Se soigner sereinement accompagné de son enfant

Dans la vallée de la Syre, au cœur de la forêt de Manternach, se dresse un centre thérapeutique. Le Syrdall Schlass accueille et accompagne des patients atteints d’addiction à des substances toxiques et illégales. Lors d’un traitement de plusieurs mois dans une structure de ce type, les toxicomanes se retrouvent très souvent séparés de leur enfant. Le centre de Manternach lutte contre cette situation en proposant une adaptation des soins dans le cadre du projet parent-enfant. Entretien avec Michèle Rech, responsable soignante, et Georges Majerus, chargé de direction.

Georges Majerus et Michèle Rech

Pouvez-vous présenter le Syrdall Schlass en quelques mots?

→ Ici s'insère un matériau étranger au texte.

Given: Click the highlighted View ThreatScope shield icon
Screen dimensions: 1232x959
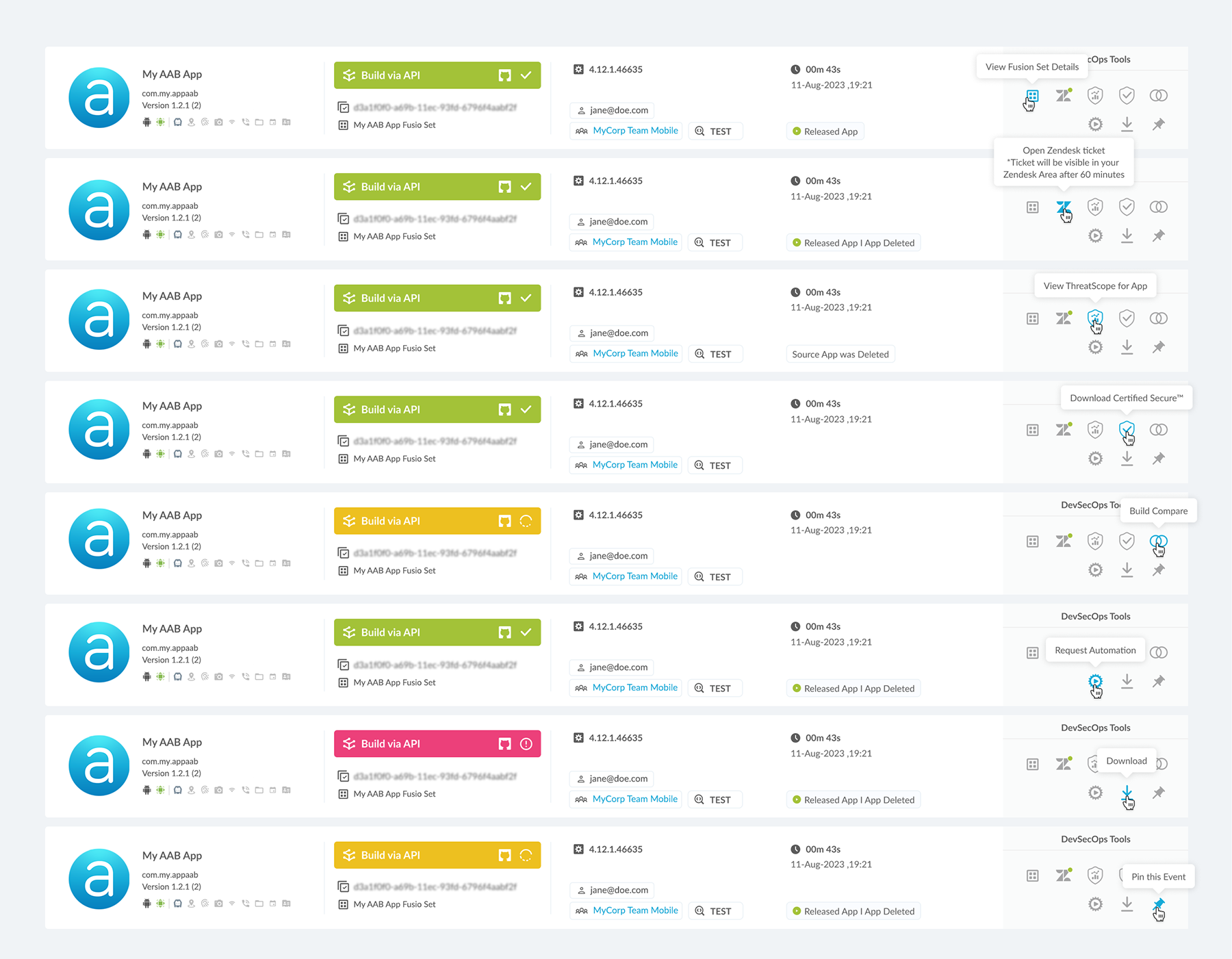Looking at the screenshot, I should 1095,318.
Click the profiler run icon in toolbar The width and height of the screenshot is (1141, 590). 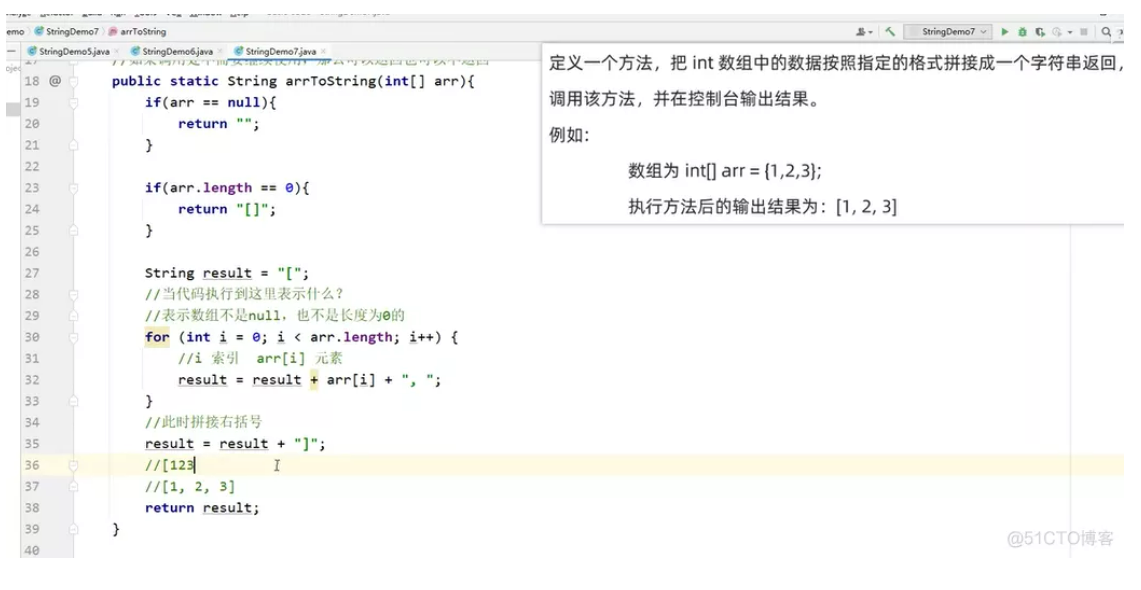[x=1057, y=31]

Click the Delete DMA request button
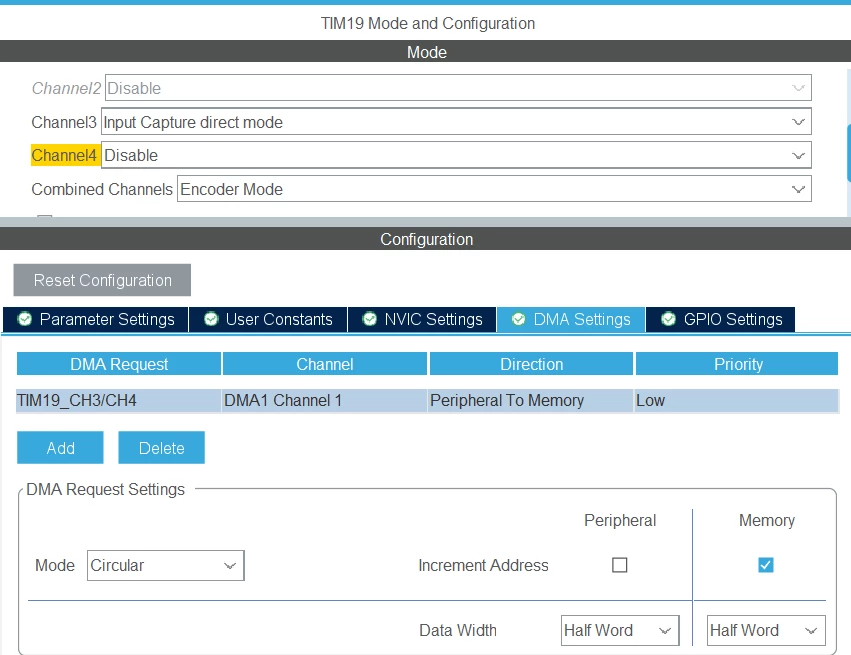point(162,448)
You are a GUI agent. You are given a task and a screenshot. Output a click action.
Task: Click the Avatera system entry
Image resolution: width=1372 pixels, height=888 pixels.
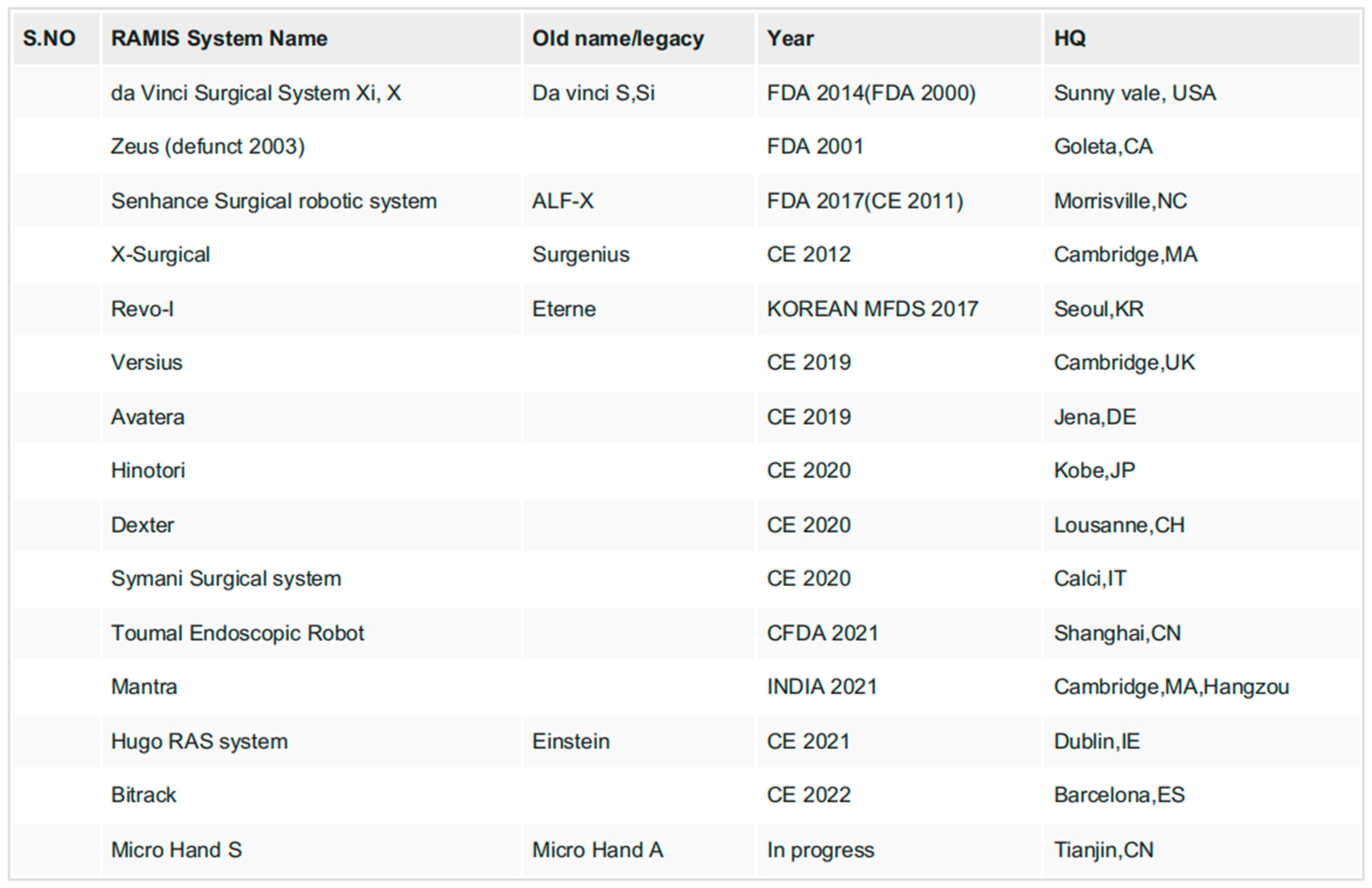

MR: Le centre thérapeutique est une unité de la Rehaklinik du CHNP (centre hospitalier neuropsychiatrique). Il accueille jusqu’à 25 personnes dépendantes aux substances illégales, suivant bien souvent une médication avec de la méthadone.

GM: Le Syrdall Schlass est une unité ouverte. En principe, les patients l’intègrent de manière volontaire. Il peut arriver que leur thérapie soit exigée par la justice, dans le cadre d’une libération conditionnelle par exemple, mais même dans ce cas ils doivent montrer une volonté de guérison. Notre rôle est de déterminer s’ils sont suffisamment motivés ou si nous devons mettre un terme à la thérapie.

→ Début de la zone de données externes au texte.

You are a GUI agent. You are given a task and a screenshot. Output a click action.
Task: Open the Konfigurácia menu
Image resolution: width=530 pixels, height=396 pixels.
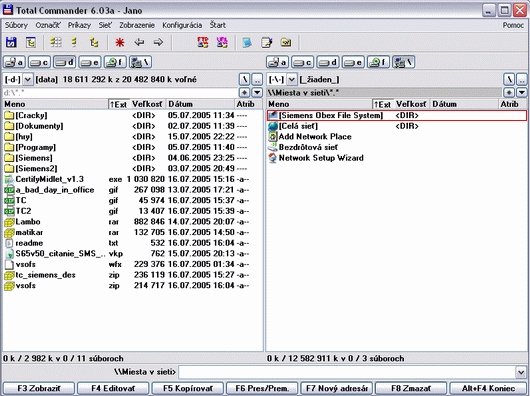pyautogui.click(x=182, y=25)
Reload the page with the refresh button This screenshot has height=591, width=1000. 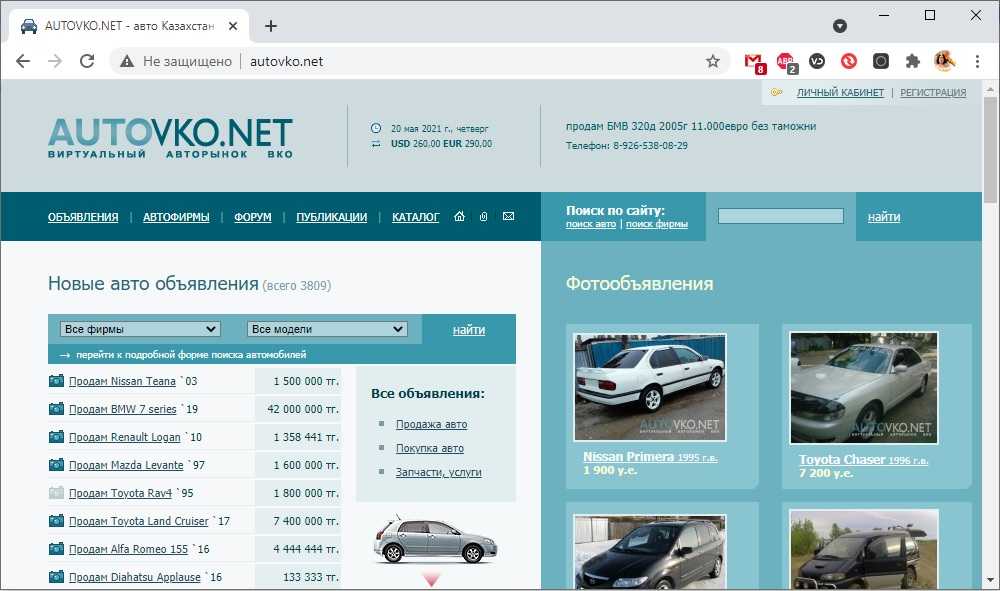point(87,61)
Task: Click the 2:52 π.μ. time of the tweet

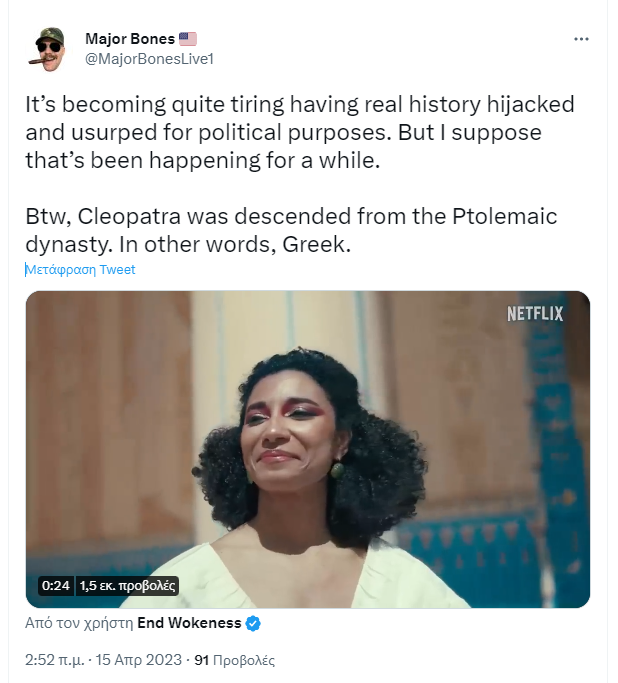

La durée des programmes de soins peut varier. Elle oscille généralement entre quatre mois pour un court séjour et douze mois pour des situations plus complexes. Actuellement, nous avons tendance à privilégier les thérapies de moins d’un an, car il n’existe aucune preuve scientifique que les plus longues soient plus efficaces. Au contraire, les recommandations internationales pour ce type d’addiction disent que les meilleurs résultats sont constatés lors d’un traitement de quatre à neuf mois.

Pour les parents toxicomanes, les situations sont souvent plus délicates et il est alors nécessaire de prendre davantage de temps.

Qu’est-ce que la dépendance?

GM: C’est avant tout un diagnostic! Il existe deux facteurs principaux à constater pour pouvoir le poser: des répercussions sur la vie sociale (amis, famille, travail,…) et une détresse ou une souffrance psychologique. Cette dernière représente le symptôme le plus important, car elle est très souvent à la fois la conséquence et la cause d’une dépendance.

MR: D’ailleurs, pour intégrer le Syrdall Schlass, il faut avoir été diagnostiqué. Dans le cadre de notre procédure, les patients passent un entretien préliminaire pour définir le type de dépendance, évaluer leur motivation, etc. Nous planifions ensuite une admission dans un hôpital pour un sevrage de deux à trois semaines. Seulement après, la thérapie peut vraiment débuter.

En quoi consiste le projet parent-enfant?

MR: C’est un programme de soins conçu spécifiquement pour les parents toxicomanes. L’objectif est d’éviter la fracture entre ces derniers et leurs enfants.

Les thérapies traditionnelles ne sont pas adaptées à ce type de patientèle. Elles se centrent uniquement sur la personne dépendante et ne prennent pas en compte son cadre familial, alors que la présence d’un ou plusieurs enfants est déterminante! En effet, la séparation peut renforcer la détresse psychologique et la coupure sociale, et ainsi représenter un frein majeur à la guérison, voire une marche arrière.

La phrase «La seule chance d’avoir une chance» est associée à ce projet. Que signifie-t-elle?

GM: Elle incarne notre volonté de donner la possibilité à tous de guérir d’une addiction, quelle que soit sa situation. Nous avons d’ailleurs aménagé notre bâtiment annexe pour accueillir un parent et son enfant. Le premier mois de thérapie dans le cadre du projet est dédié à l’acclimatation: les deux peuvent prendre leurs marques et, de notre côté, nous observons leur relation afin de mieux la comprendre, et donc d’intervenir plus efficacement. Nous souhaitons donner le temps au patient de nouer ou renouer un lien parfois brisé et de se retrouver dans son rôle de parent.

Nous entretenons également des collaborations avec des partenaires capables d’opérer un suivi post-thérapie. La sortie est un véritable défi et il est primordial de la préparer et de l’accompagner. En ce sens, nous travaillons notamment avec la fondation Kannerschlass qui a créé un service de prévention «École des parents» offrant aux intéressés un cadre d’échange et un soutien dans la vie quotidienne des familles.